Bolivian President grounded in Austria over Snowden fears, sparking fury in Latin America

Evo Morales' plane was refused leave to overfly four Western European nations in the early hours of this morning.

Morales with Putin yesterday. Photograph: Getty Images

The Bolivian President, Evo Morales, was forced to redirect his plane home from Russia last night due to apparent suspicion it was carrying Edward Snowden, the NSA whistleblower. Morales had to make an unscheduled landing in Vienna, which his staff blamed on France and Portugal, who, the staff say, withdrew their permission for the plane to pass through their airspace.

Both Austrian and Bolivian officials say that Snowden was not, in fact, on the plane. The Bolivian foreign minister, David Choquehuanca, told reporters that "We don't know who invented this lie. We want to denounce to the international community this injustice with the plane of President Evo Morales."

The suspicion seems to have been based on comments Morales made on Monday, while attending an energy conference in Moscow. Asked on Russia Today if he would give asylum to Snowden, the New York Times reports that he responded, "Yes, why not? Of course, Bolivia is ready to take in people who denounce — I don’t know if this is espionage or monitoring. We are here." He added that the country had not received a request for asylum.

Based on those fears, it appears that France and Portugal – as well as Spain and Italy, according to Bolivian defence minister Ruben Saavedra Soto – decided they were better off not getting involved, and refused the plane leave to fly through their airspace.
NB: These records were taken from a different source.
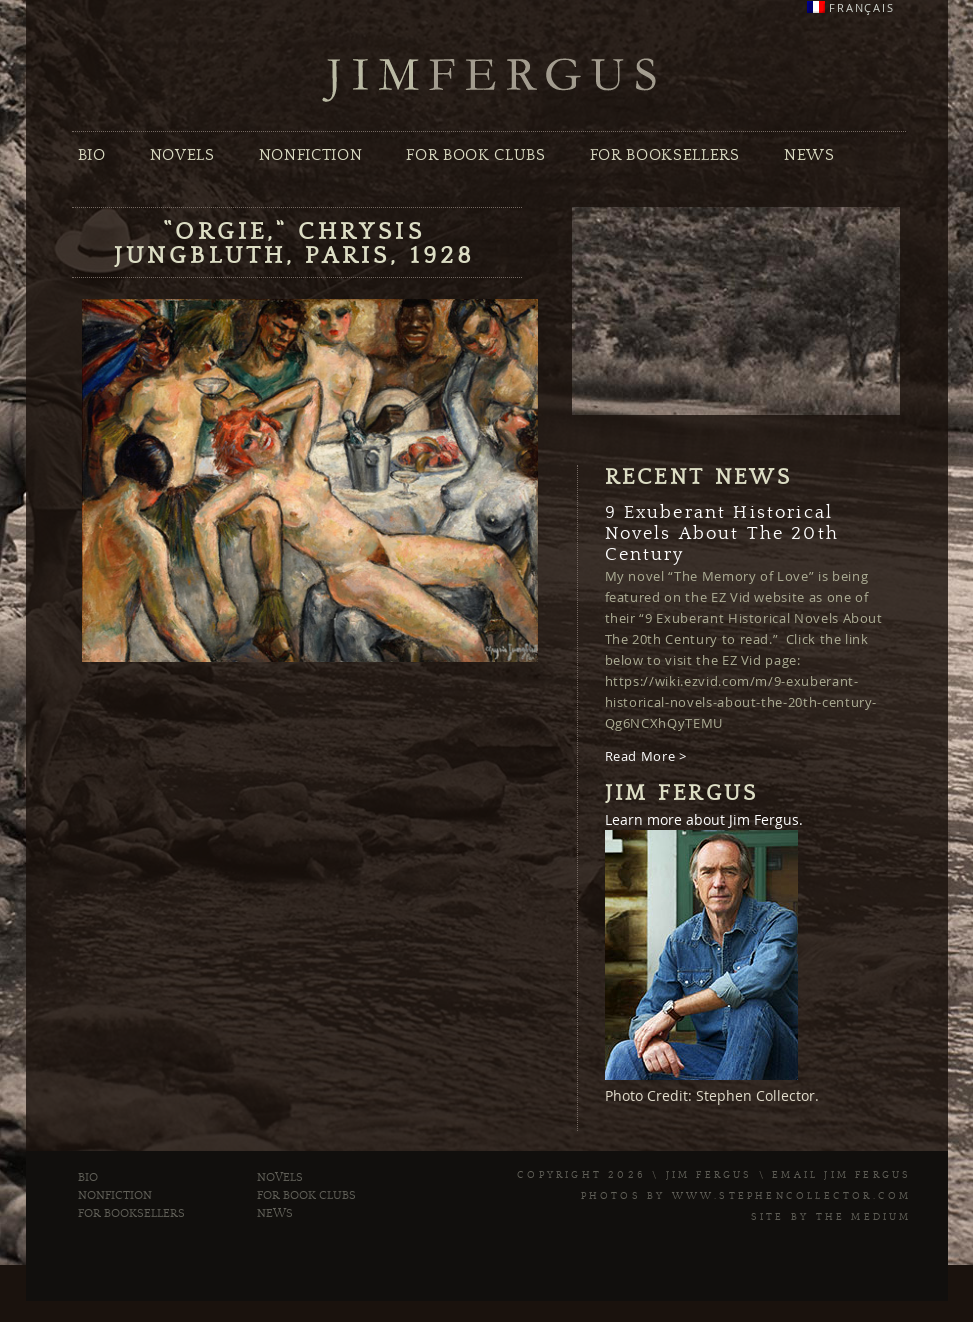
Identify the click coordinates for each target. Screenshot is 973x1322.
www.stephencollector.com (792, 1196)
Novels (182, 155)
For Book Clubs (475, 155)
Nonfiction (311, 155)
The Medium (864, 1217)
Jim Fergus (490, 80)
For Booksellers (665, 155)
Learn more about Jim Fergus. (704, 819)
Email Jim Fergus (841, 1175)
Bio (92, 155)
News (809, 155)
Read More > (646, 756)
The fallout from the decision has been major. Morales was "kidnapped by imperialism", in the words of Bolivia's Vice President Alvaro Garcia; Argentine President Cristina Kirchner is tweeting regularly about the incident, saying "No se si ponerme a reír o llorar" (I don't know whether to laugh or to cry); Kirchner also says she has spoken to Uruguay's president, José Mujica, who is "indignado" (indignant) at the situation; and Rafael Correa, President of Ecuador, writes "Decisive hours for UNASUR! Either we graduated from the colonies, or we claim our independence, sovereignty and dignity. We are all Bolivia!"

 

 

The most important question remains unanswered, though: what was the extent of US involvement in the affront? Saavedra, Bolivia's defence minister, thinks so, saying "This is a hostile act by the United States State Department which has used various European governments". If it turns out that the American government did explicitly tell the European nations to ground Morales, that is a wound which will not heal quickly.